QDYN version 2.3.1

What's new in version 2.3.1?

Documentation

• Added SciPy as a requirement to the documentation
• Added documentation for the MPI_PATH variable

Bug fixes

• Updated tutorials to correctly plot vmax time series
• Fixed MPI initialisation bugs introduced by release 2.3.0
• Fixed a couple of issues in the new output modules in relation to MPI
• Modified the 2D mesh generation function in the pyqdyn.py wrapper
• Properly initialised the stressing rate (dtau_dt) to prevent NaNs in the output

QDYN version 2.3.0

What's new in version 2.3.0?

Better simulation output (#42, #45)

The output modules have been completely revised, as to ensure consistent output results across all simulation features:

• Output files now have semantic names (output_ox, output_vmax), etc.
• The time series output has been generalised, so that the output produced at the IC and IOT locations follow the same structure and are treated identically. Time series output from one location is stored in a file with the location index identifier (e.g. output_ot_1020 for location index 1020).
• To reduce overhead on the time series output, the output from the location at which V = max(V) is stored in a separate file (ot_vmax).
• Vmax and IOT output are now supported for MPI parallel simulations (#44)
• Octave support was dropped, which could no longer be guaranteed (#47)
• For 3D simulations, a separate snapshot output resolution was introduced for along-strike (NXOUT) and along-dip (NWOUT) directions (#48)
• A user variable for the MPI path was added to the PyQDYN wrapper

For the time being, binary output has been disabled. The generalised output structure expedites the implementation of HDF5 binary output, which will be implemented in the future (#51).

3D tutorial notebook (#52)

To introduce new users into 3D simulations, a Jupyter notebook tutorial has been added which illustrates how to set-up a basic 3D simulation (similar to the single asperity tutorial).

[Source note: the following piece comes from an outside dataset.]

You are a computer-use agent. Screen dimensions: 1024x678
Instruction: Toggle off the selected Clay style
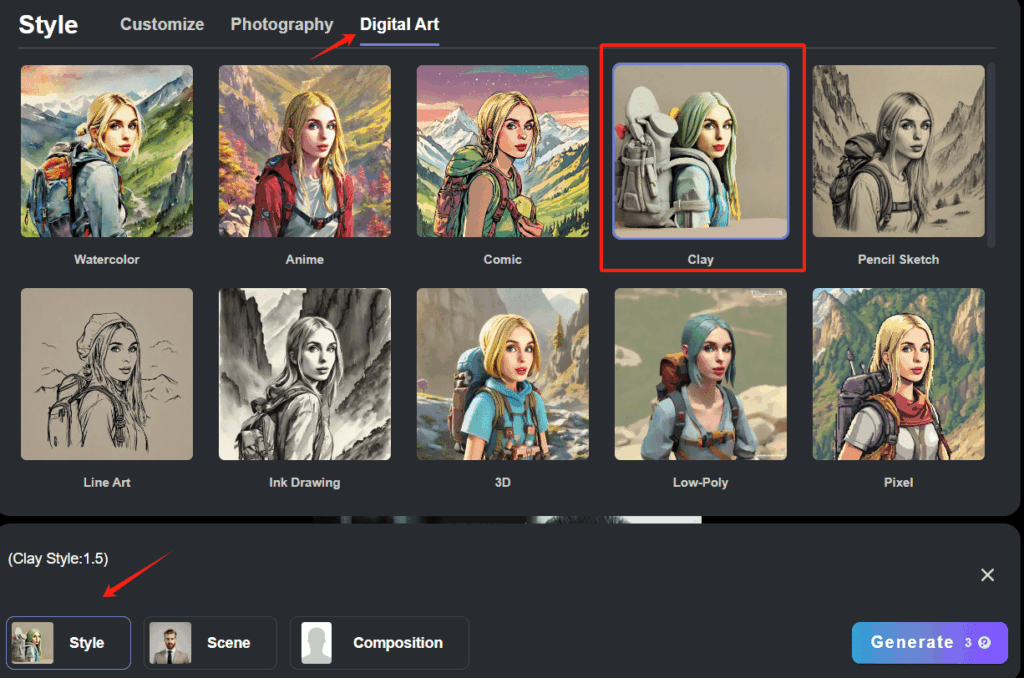[701, 151]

Bug fixes since version 2.2.0

• (#37) Fixed a small bug in pyqdyn.py which caused the grid nodes to be slightly offset (by half the grid spacing).
• (#38) Previously slip was computed by forward Euler integration of slip rate, which has a (much) lower-order accuracy than the implemented ODE solvers. To prevent the accumulation of discrepancies in the slip output for long-term simulations (see #17), the slip computation was incorporated within the ODE solver routine.
• (#38) The low precision output of the simulation time (in time series output) caused round-off issues for long-term simulations. The output precision has been increased for time quantities.
• (#53) The Runge-Kutta solver is now compatible with MPI parallel simulations
• Fixed various problems in the PyQDYN wrapper with running 3D simulations.
• Fixed a NumPy (v1.18+) issue interpreting floating point numbers as integers, which would throw an error while running the test suite. As a result, the TravisCI automated tests would fail too.
• Added a travis_wait command for the test suite to .travis.yml to prevent time-out during TravisCI testing.

QDYN version 2.2.2

What's new in version 2.2.2?

SEAS benchmark exercise BP2 example

The QDYN team participated in the Community Code Verification Exercise for Simulating Sequences of Earthquakes and Aseismic Slip (SEAS), funded by SCEC. The results of this community benchmark exercise are accepted for publication in Seismological Research Letters (see also this preprint on EarthArXiv). A script to run these simulations in QDYN is now included in the /examples/scec_benchmarks/BP2 directory.

Bug fixes since version 2.2.1

• Fixed a NumPy (v1.18+) issue interpreting floating point numbers as integers, which would throw an error while running the test suite. As a result, the TravisCI automated tests would fail too.

QDYN version 2.2.1

What's new in version 2.2.1?

Documentation

New tutorial notebooks (#36)

New Jupyter notebooks have been added that cover spring-block simulations using the CNS model

Bug fixes since version 2.2

• (#37) Fixed a small bug in pyqdyn.py which caused the grid nodes to be slightly offset (by half the grid spacing).
• (#38) Previously slip was computed by forward Euler integration of slip rate, which has a (much) lower-order accuracy than the implemented ODE solvers. To prevent the accumulation of discrepancies in the slip output for long-term simulations (see #17), the slip computation was incorporated within the ODE solver routine.
• (#38) The low precision output of the simulation time (in time series output) caused round-off issues for long-term simulations. The Python wrapper (pyqdyn.py) now uses higher precision time values read from a separate output file (fort.121).

QDYN version 2.2

What's new in version 2.2?

Documentation

QDYN documentation ported to GitHub Pages (#14)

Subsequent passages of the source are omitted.